VkSampler compatibility

VkSampler objects created for use with the built-ins added with this extension must be created with VK_SAMPLER_CREATE_IMAGE_PROCESSING_BIT_QCOM. Such samplers must not be used with the other existing OpImage* built-ins unrelated to this extension. In practice, this means an application must create dedicated VkSamplers for use with this extension.

The OpImageSampleWeightedQCOM and OpImageSampleBoxFilterQCOM built-ins support samplers with unnormalizedCoordinates equal to VK_TRUE or VK_FALSE. The OpImageBlockMatchSADQCOM and OpImageBlockMatchSSDQCOM require a sampler with unnormalizedCoordinates equal to VK_TRUE.

All built-ins added with this extension support samplers with addressModeU and addressModeV equal to VK_SAMPLER_ADDRESS_MODE_CLAMP_TO_EDGE or VK_SAMPLER_ADDRESS_MODE_CLAMP_TO_BORDER. If VK_SAMPLER_ADDRESS_MODE_CLAMP_TO_BORDER is used, the borderColor must be opaque black.

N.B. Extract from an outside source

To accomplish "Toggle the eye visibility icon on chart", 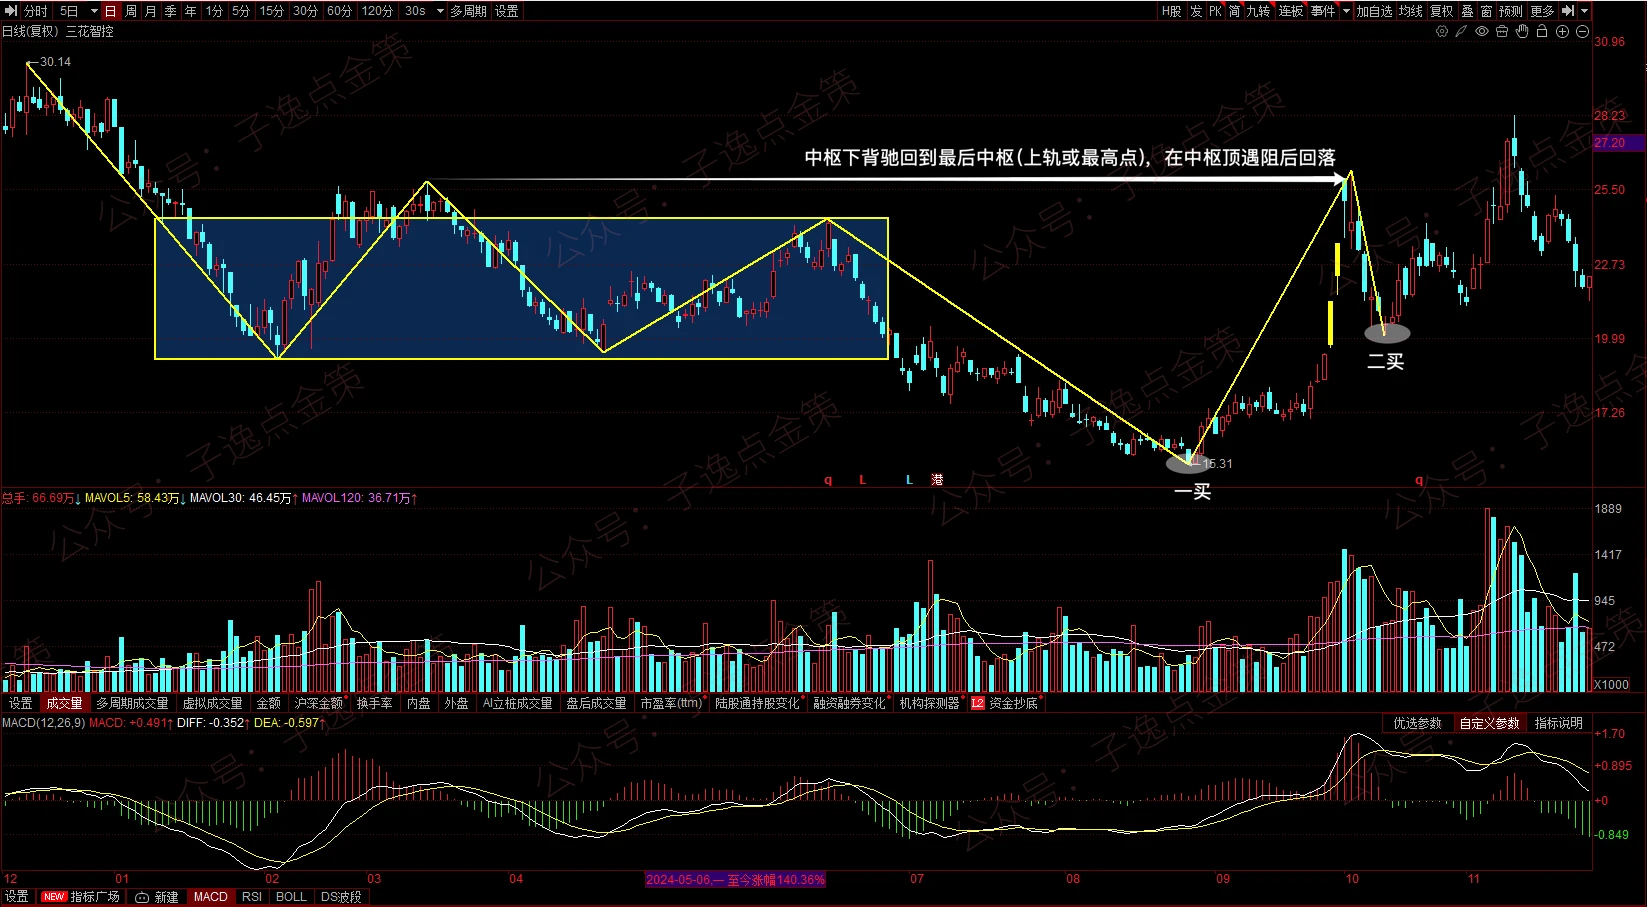I will click(x=1482, y=32).
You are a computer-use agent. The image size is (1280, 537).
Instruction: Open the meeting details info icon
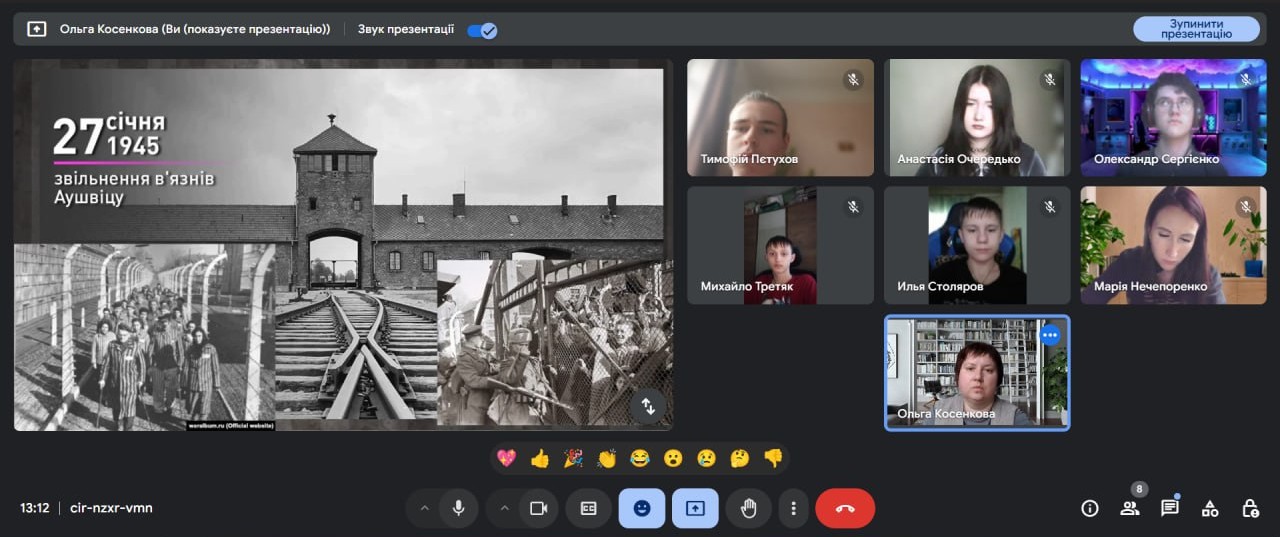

All built-ins added with this extension support samplers with all VkSamplerReductionModes.

The other VkSamplerCreateInfo parameters must be set to a default values but generally have no effect on the built-ins.

VkImage compatibility

When creating a VkImage for compatibility with the new built-ins, the driver needs additional usage flags. VkImages must be created with VK_IMAGE_USAGE_SAMPLE_WEIGHT_BIT_QCOM when used as a weight image with OpImageSampleWeightedQCOM. VkImages must be created with VK_IMAGE_USAGE_SAMPLE_BLOCK_MATCH_BIT_QCOM when used as a reference image or target image with OpImageBlockMatchSADQCOM or OpImageBlockMatchSSDQCOM.

Descriptor Types

This extension adds two new descriptor Types:


VK_DESCRIPTOR_TYPE_SAMPLE_WEIGHT_IMAGE_QCOM specifies a 2D image array descriptor for a weight image can be used with OpImageSampleWeightedQCOM. The corresponding VkImageView must have been created with VkImageViewSampleWeightCreateInfoQCOM in the pNext chain.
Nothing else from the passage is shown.